* [SET TASK]
Convert the records below into a numbered list, dropping the blank lines and leaving the pictures out.

━━ DATA LINES ━━

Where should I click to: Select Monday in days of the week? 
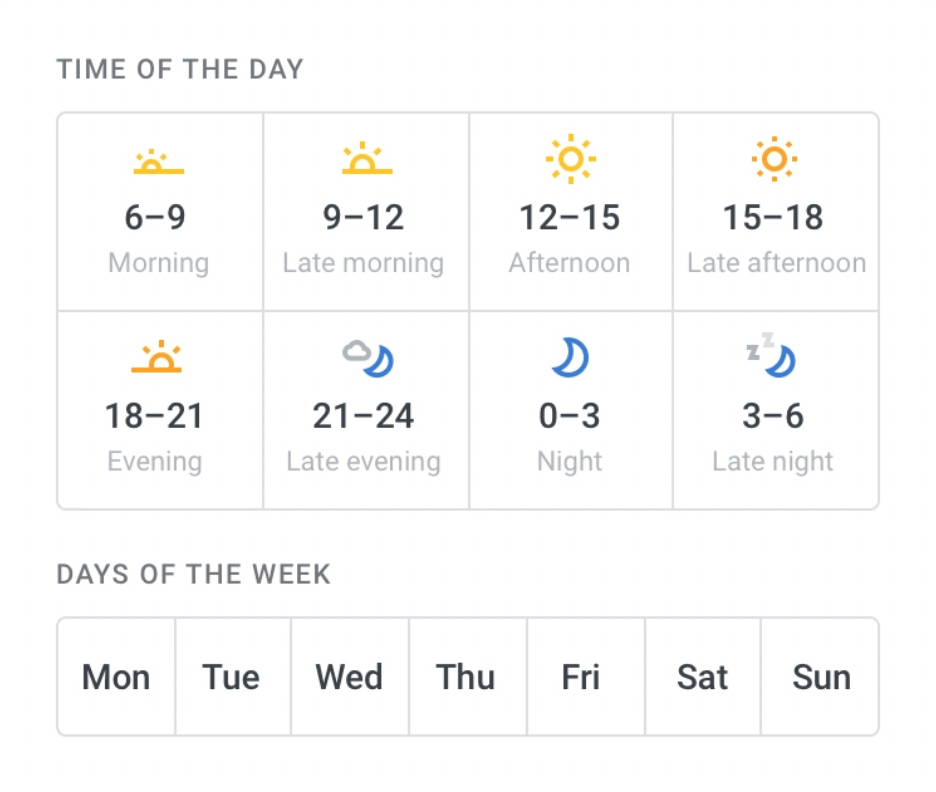pos(116,677)
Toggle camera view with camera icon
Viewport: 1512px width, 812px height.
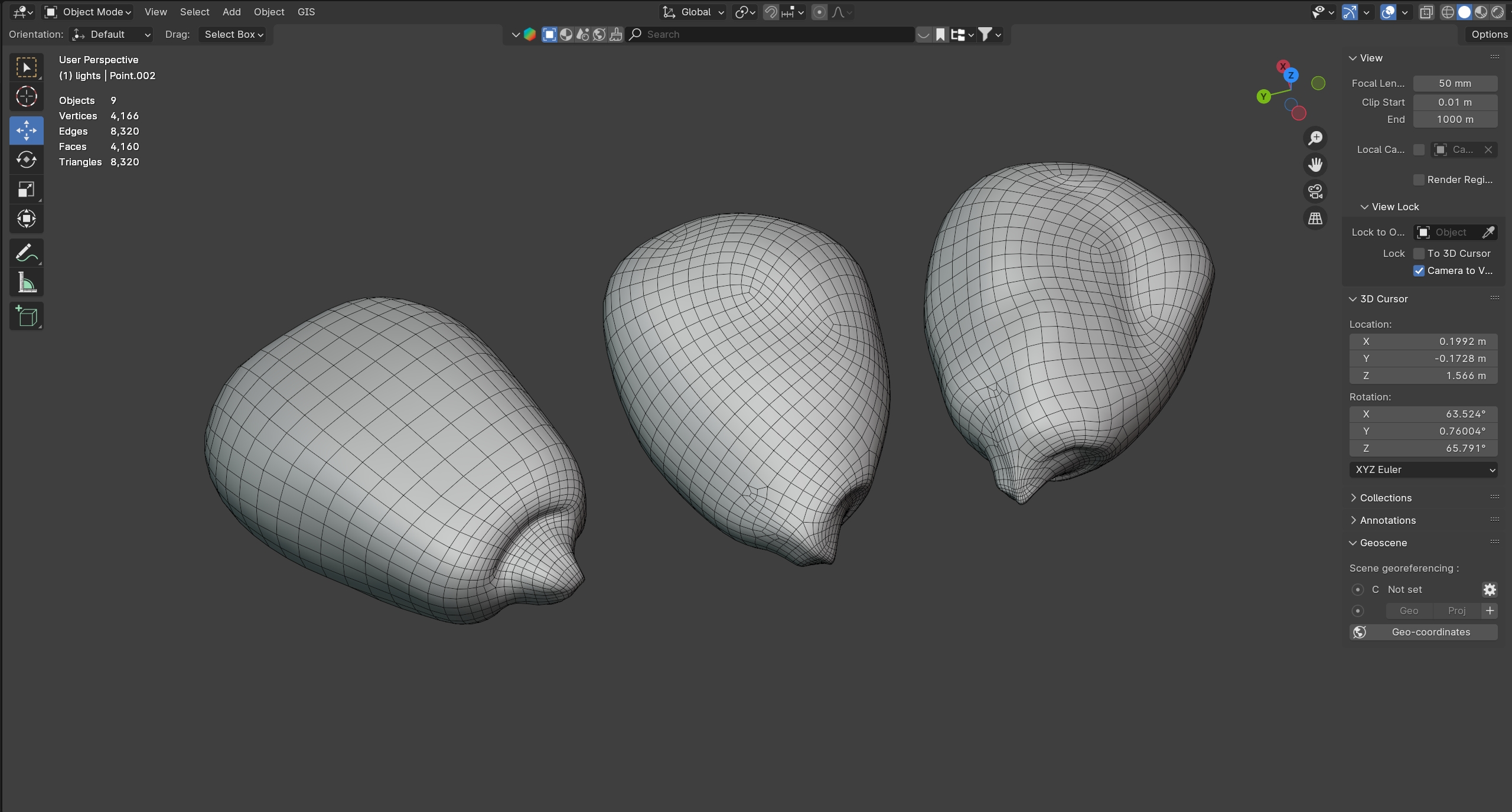tap(1315, 191)
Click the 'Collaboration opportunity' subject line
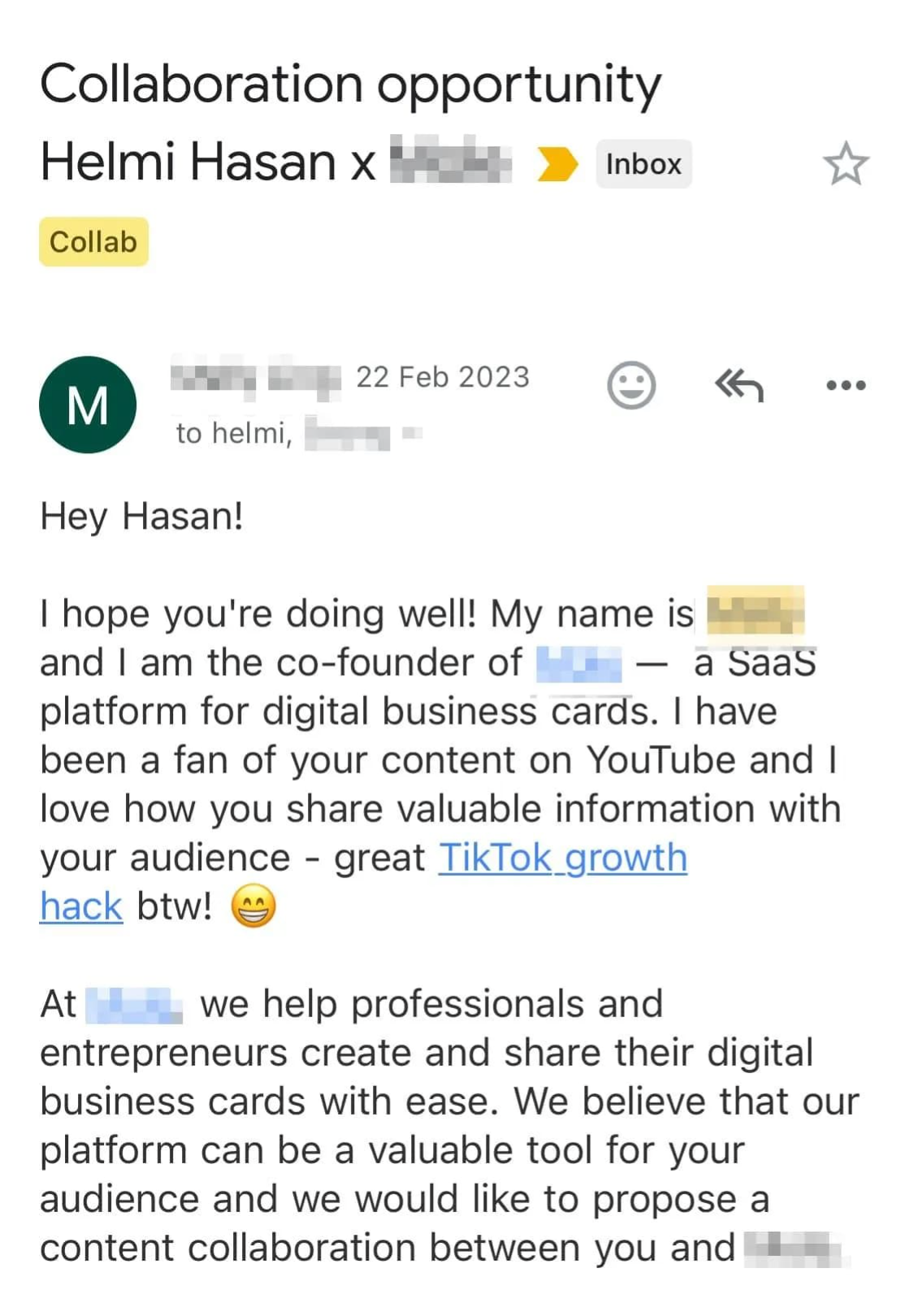This screenshot has width=914, height=1316. (350, 84)

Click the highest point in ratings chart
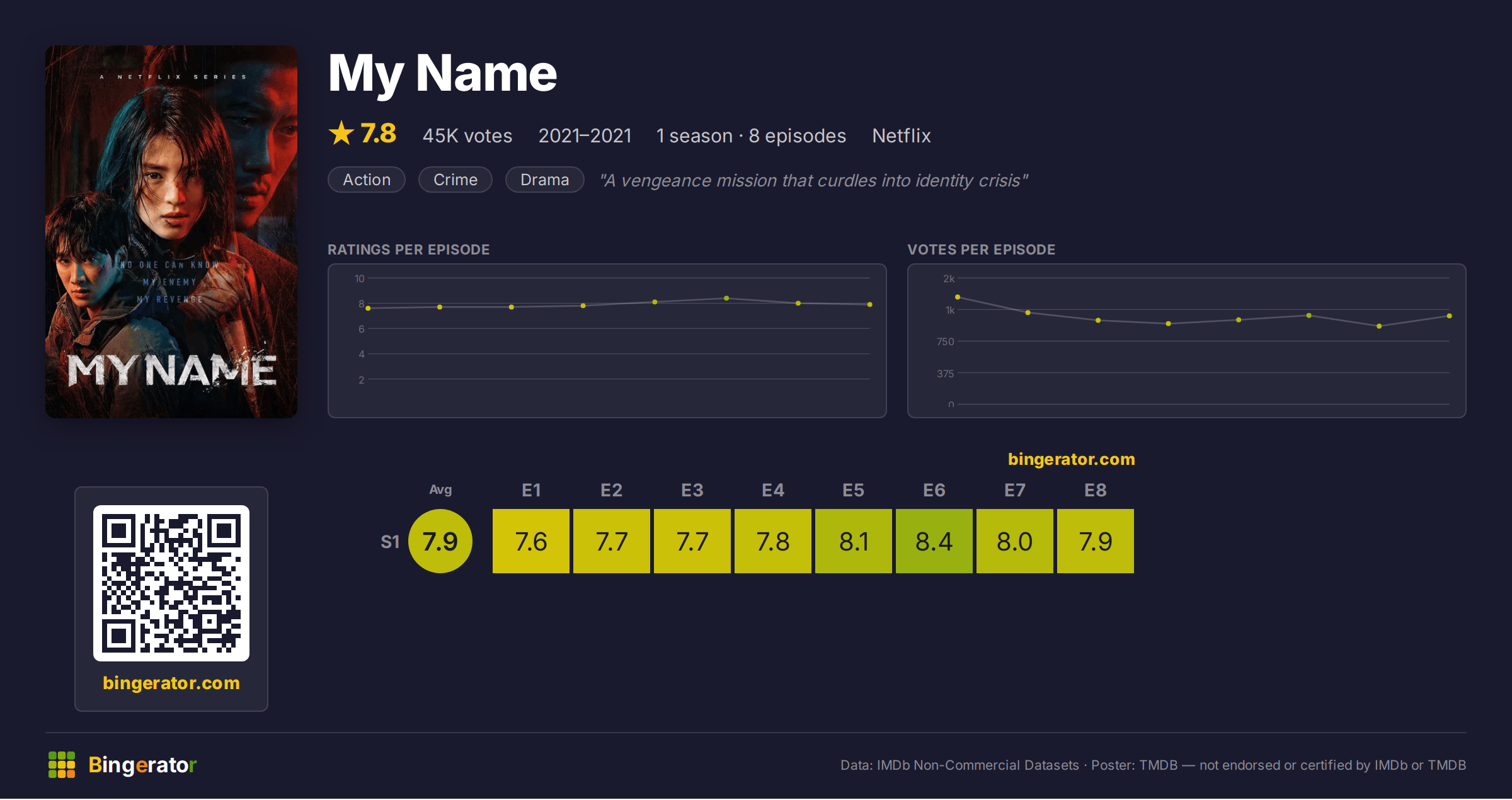pyautogui.click(x=726, y=298)
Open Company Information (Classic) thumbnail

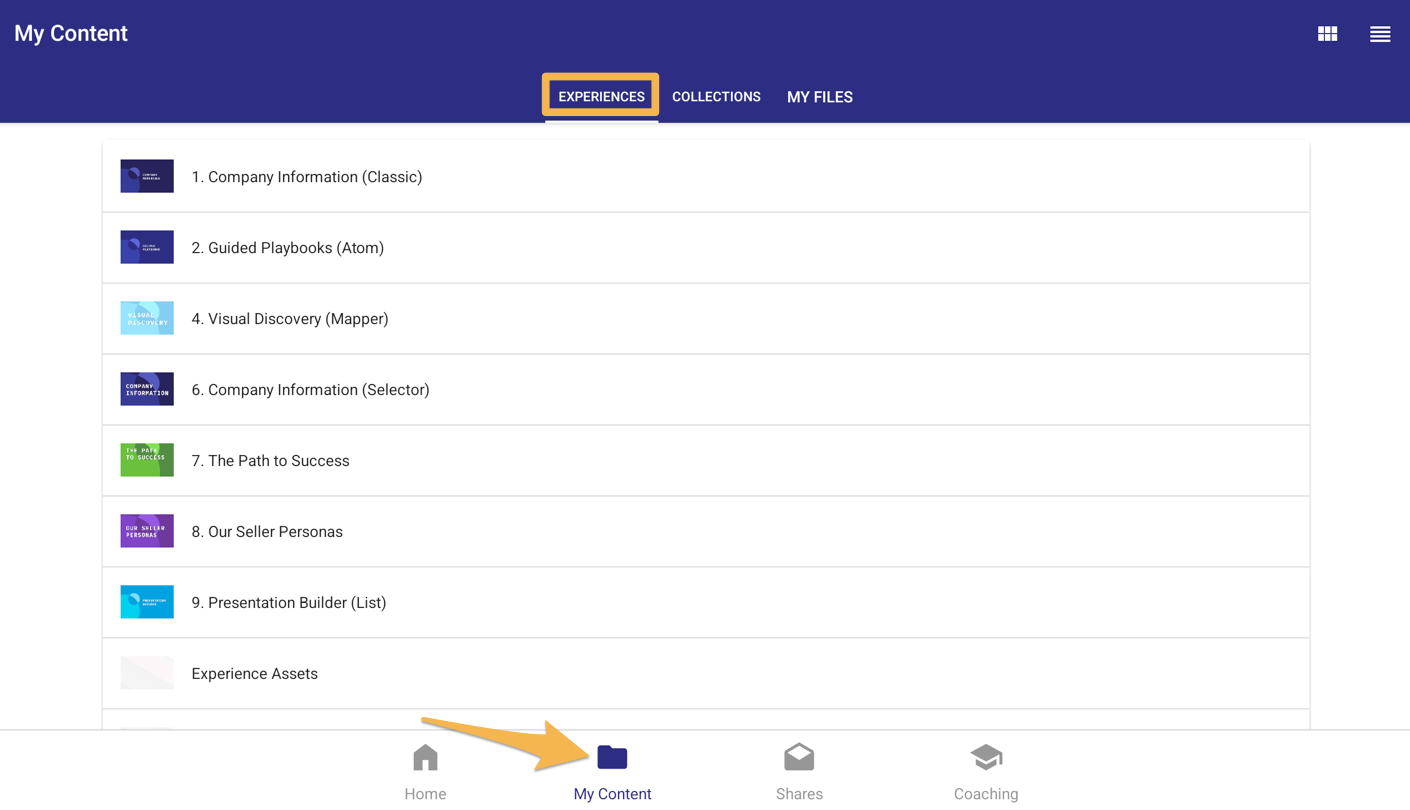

━━━

* [ANSWER TO THIS PROBLEM]
1. Where should I click to: Select Monday in days of the week? 
2. pos(116,677)
3. Toggle camera view with camera icon
4. Viewport: 1512px width, 812px height.
5. tap(1315, 191)
6. Click the 'Collaboration opportunity' subject line
7. This screenshot has width=914, height=1316. (350, 84)
8. Click the highest point in ratings chart
9. pyautogui.click(x=726, y=298)
10. Open Company Information (Classic) thumbnail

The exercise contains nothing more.